-- Data follows --

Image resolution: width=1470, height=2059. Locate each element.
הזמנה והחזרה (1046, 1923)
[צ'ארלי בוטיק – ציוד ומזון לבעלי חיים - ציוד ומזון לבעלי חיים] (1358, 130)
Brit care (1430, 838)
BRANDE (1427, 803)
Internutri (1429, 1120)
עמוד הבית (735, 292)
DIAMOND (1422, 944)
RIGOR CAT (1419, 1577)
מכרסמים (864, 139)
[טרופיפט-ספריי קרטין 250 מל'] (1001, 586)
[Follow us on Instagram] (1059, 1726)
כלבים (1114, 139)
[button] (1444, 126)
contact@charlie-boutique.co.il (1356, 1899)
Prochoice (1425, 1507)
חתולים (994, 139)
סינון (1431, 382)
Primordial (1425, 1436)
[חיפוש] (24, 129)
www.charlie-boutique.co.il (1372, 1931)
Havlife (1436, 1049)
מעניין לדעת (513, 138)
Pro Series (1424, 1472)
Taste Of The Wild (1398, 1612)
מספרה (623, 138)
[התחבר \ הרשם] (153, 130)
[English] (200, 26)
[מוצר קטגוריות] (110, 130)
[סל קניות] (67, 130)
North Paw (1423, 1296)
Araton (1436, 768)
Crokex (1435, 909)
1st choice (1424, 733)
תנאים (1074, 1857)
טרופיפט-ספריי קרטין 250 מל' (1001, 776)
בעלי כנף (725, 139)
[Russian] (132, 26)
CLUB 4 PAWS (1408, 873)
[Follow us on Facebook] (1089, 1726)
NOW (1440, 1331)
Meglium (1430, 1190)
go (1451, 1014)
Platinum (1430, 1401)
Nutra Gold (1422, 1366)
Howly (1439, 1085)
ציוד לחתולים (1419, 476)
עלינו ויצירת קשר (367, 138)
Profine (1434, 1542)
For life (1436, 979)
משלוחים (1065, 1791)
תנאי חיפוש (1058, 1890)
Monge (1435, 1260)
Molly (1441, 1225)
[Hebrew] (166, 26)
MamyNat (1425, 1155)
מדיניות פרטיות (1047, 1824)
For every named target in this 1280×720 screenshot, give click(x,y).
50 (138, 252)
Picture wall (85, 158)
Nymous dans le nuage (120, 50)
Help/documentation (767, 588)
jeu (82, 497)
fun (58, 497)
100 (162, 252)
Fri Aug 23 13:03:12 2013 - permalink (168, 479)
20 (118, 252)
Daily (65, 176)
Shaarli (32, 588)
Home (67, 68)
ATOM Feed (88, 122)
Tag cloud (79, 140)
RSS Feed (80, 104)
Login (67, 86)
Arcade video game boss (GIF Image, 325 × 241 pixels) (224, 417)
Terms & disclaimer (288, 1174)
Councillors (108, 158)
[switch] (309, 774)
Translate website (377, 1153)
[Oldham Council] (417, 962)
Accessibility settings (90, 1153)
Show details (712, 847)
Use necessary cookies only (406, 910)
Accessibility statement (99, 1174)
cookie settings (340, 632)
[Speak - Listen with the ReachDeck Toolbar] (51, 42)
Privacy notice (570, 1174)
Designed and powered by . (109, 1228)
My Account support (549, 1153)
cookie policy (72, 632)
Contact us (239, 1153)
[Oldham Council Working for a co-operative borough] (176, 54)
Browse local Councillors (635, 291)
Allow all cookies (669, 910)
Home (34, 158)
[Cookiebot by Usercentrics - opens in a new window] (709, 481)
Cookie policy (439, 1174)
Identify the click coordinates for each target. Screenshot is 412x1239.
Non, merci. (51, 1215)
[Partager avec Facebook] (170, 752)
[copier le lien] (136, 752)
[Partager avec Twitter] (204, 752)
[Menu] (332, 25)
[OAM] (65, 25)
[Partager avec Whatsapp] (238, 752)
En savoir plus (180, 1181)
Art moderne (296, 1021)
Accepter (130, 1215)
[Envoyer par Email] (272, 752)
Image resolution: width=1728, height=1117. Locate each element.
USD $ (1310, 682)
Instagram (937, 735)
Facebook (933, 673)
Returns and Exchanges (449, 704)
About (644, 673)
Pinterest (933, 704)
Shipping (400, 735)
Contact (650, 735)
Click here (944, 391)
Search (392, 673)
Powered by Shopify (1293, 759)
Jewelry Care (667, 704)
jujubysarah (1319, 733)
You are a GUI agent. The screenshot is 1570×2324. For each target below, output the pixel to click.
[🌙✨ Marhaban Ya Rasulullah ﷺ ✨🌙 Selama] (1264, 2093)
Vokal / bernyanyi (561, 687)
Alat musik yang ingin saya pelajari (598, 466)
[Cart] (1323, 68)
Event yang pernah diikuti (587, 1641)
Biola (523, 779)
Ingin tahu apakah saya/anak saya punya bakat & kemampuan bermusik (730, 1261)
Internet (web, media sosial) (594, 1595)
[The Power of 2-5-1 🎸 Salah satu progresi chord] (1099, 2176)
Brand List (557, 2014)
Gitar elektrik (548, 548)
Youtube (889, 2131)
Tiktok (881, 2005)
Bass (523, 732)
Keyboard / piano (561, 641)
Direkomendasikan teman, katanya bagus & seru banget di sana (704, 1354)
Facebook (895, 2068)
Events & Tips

-- Data concluded --

Problem to solve = For this exercise, retype the complete listing exactly.

Output of the task =
Image resolution: width=1470, height=2059. Locate each element.
הזמנה והחזרה (1046, 1923)
[צ'ארלי בוטיק – ציוד ומזון לבעלי חיים - ציוד ומזון לבעלי חיים] (1358, 130)
Brit care (1430, 838)
BRANDE (1427, 803)
Internutri (1429, 1120)
עמוד הבית (735, 292)
DIAMOND (1422, 944)
RIGOR CAT (1419, 1577)
מכרסמים (864, 139)
[טרופיפט-ספריי קרטין 250 מל'] (1001, 586)
[Follow us on Instagram] (1059, 1726)
כלבים (1114, 139)
[button] (1444, 126)
contact@charlie-boutique.co.il (1356, 1899)
Prochoice (1425, 1507)
חתולים (994, 139)
סינון (1431, 382)
Primordial (1425, 1436)
[חיפוש] (24, 129)
www.charlie-boutique.co.il (1372, 1931)
Havlife (1436, 1049)
מעניין לדעת (513, 138)
Pro Series (1424, 1472)
Taste Of The Wild (1398, 1612)
מספרה (623, 138)
[התחבר \ הרשם] (153, 130)
[English] (200, 26)
[מוצר קטגוריות] (110, 130)
[סל קניות] (67, 130)
North Paw (1423, 1296)
Araton (1436, 768)
Crokex (1435, 909)
1st choice (1424, 733)
תנאים (1074, 1857)
טרופיפט-ספריי קרטין 250 מל' (1001, 776)
בעלי כנף (725, 139)
[Russian] (132, 26)
CLUB 4 PAWS (1408, 873)
[Follow us on Facebook] (1089, 1726)
NOW (1440, 1331)
Meglium (1430, 1190)
go (1451, 1014)
Platinum (1430, 1401)
Nutra Gold (1422, 1366)
Howly (1439, 1085)
ציוד לחתולים (1419, 476)
עלינו ויצירת קשר (367, 138)
Profine (1434, 1542)
For life (1436, 979)
משלוחים (1065, 1791)
תנאי חיפוש (1058, 1890)
Monge (1435, 1260)
Molly (1441, 1225)
[Hebrew] (166, 26)
MamyNat (1425, 1155)
מדיניות פרטיות (1047, 1824)
For every named target in this 1280×720 screenshot, give click(x,y).
50 (138, 252)
Picture wall (85, 158)
Nymous dans le nuage (120, 50)
Help/documentation (767, 588)
jeu (82, 497)
fun (58, 497)
100 (162, 252)
Fri Aug 23 13:03:12 2013 - permalink (168, 479)
20 (118, 252)
Daily (65, 176)
Shaarli (32, 588)
Home (67, 68)
ATOM Feed (88, 122)
Tag cloud (79, 140)
RSS Feed (80, 104)
Login (67, 86)
Arcade video game boss (GIF Image, 325 × 241 pixels) (224, 417)
Terms & disclaimer (288, 1174)
Councillors (108, 158)
[switch] (309, 774)
Translate website (377, 1153)
[Oldham Council] (417, 962)
Accessibility settings (90, 1153)
Show details (712, 847)
Use necessary cookies only (406, 910)
Accessibility statement (99, 1174)
cookie settings (340, 632)
[Speak - Listen with the ReachDeck Toolbar] (51, 42)
Privacy notice (570, 1174)
Designed and powered by . (109, 1228)
My Account support (549, 1153)
cookie policy (72, 632)
Contact us (239, 1153)
[Oldham Council Working for a co-operative borough] (176, 54)
Browse local Councillors (635, 291)
Allow all cookies (669, 910)
Home (34, 158)
[Cookiebot by Usercentrics - opens in a new window] (709, 481)
Cookie policy (439, 1174)
Identify the click coordinates for each target. Screenshot is 412x1239.
Non, merci. (51, 1215)
[Partager avec Facebook] (170, 752)
[copier le lien] (136, 752)
[Partager avec Twitter] (204, 752)
[Menu] (332, 25)
[OAM] (65, 25)
[Partager avec Whatsapp] (238, 752)
En savoir plus (180, 1181)
Art moderne (296, 1021)
Accepter (130, 1215)
[Envoyer par Email] (272, 752)
Image resolution: width=1728, height=1117. Locate each element.
USD $ (1310, 682)
Instagram (937, 735)
Facebook (933, 673)
Returns and Exchanges (449, 704)
About (644, 673)
Pinterest (933, 704)
Shipping (400, 735)
Contact (650, 735)
Click here (944, 391)
Search (392, 673)
Powered by Shopify (1293, 759)
Jewelry Care (667, 704)
jujubysarah (1319, 733)
You are a GUI agent. The screenshot is 1570×2324. For each target below, output the pixel to click.
[🌙✨ Marhaban Ya Rasulullah ﷺ ✨🌙 Selama] (1264, 2093)
Vokal / bernyanyi (561, 687)
Alat musik yang ingin saya pelajari (598, 466)
[Cart] (1323, 68)
Event yang pernah diikuti (587, 1641)
Biola (523, 779)
Ingin tahu apakah saya/anak saya punya bakat & kemampuan bermusik (730, 1261)
Internet (web, media sosial) (594, 1595)
[The Power of 2-5-1 🎸 Salah satu progresi chord] (1099, 2176)
Brand List (557, 2014)
Gitar elektrik (548, 548)
Youtube (889, 2131)
Tiktok (881, 2005)
Bass (523, 732)
Keyboard / piano (561, 641)
Direkomendasikan teman, katanya bagus & seru banget di sana (704, 1354)
Facebook (895, 2068)
Events & Tips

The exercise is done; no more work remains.